L'Advenu l'adieux que l'innocente Elsa 
Suivit, quand il partit, d'un regard nostalgique, 
C'était Vous : cette enfant, votre coeur l'épousa; 
Puis la fuite du Cygne à l'horizon tragique ...

Hélas ! pour avoir provoqué les Ombres, pour avoir suivi « l'Ondine astucieuse », Ludwig a été entraîné dans un tragique sabbat où la Nuit et les Mânes lui ont ravi le coeur.

Et maintenant, après tant de songes soufferts, 
Peut-être, prisonnier d'un passé qui vous brûle, 
Vous revenez, quand vibre en vos châteaux déserts, 
Le cri walkyrien des paons au crépuscule. 

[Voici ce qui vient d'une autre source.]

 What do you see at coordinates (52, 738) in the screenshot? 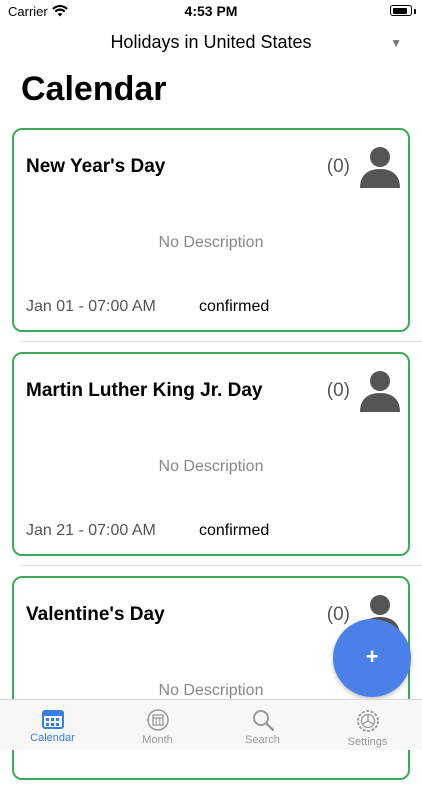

(A Louis II de Bavière ; Poèmes, p. 52.) 

Des vers comme ceux-là évoquent, magistralement la Chevauchée des Walkyries, le Choeur des Pèlerins, le Lied du printemps plongent l'imagination dans l'incantation des songes infinis le coup d'archet magique qui libère les trilles vibrants, les accords somptueux, les leimotive ensorceleurs, c'est la merveilleuse évocation de la Tétralogie et de l'œuvre entière du dieu d'outre-Rhin.

Par delà le roi fantasque, c'est à Wagner que Le Cardonnel offre le tribut, de son admiration lyrique. Peut-être trouvait-il quelque secrète parenté entre son âme idéaliste et rêveuse et le caractère des plus beaux héros wagnériens... 

(1) Le Cardonnel professait une grande admiration pour A. Ernst. Il écrivait : « J'ai fait ici une, double connaissance, celle d'un homme admirable de tous points, Alfred Ernst, l'un des conservateurs de la bibliothèque de Sainte-Geneviève, cerveau complet, meublé de hautes mathématiques et de grande littérature, ancien élève de Polytechnique et qui a écrit sur Wagner et le drame contemporain un livre que je vous enverrai. Vous ne sauriez croire quelle ardeur il a mis à me rendre service. Tenez-le pour un homme, un homme! vous dis-je, et cet éloge n'est pas mince, en ce temps d'eunuques qui crient si fort — malgré la physiologie qui refuse de la gorge aux eunuques, » (Lettre à J. Parnin, 19 juin 1891.) Le Cardonnel lui a dédié : Le Chant des Chevaliers.., et un autre poème inédit : A Alfred Ernst. 

(2) " Cher Monsieur, écrit Verlaine à E. Dujardin, excusez-moi de vous envoyer si tard le sonnet vaguement « loufoque » - mais n'est-ce pas de circonstance? - que voici (ô les affaires!). »  Le sonnet parut dans la Revue Wagnérienne; il se trouve dans le recueil Amour.(Cf. Y.G. Le Dantec, Verlaine, Edition de La Pléiade, p. 966.)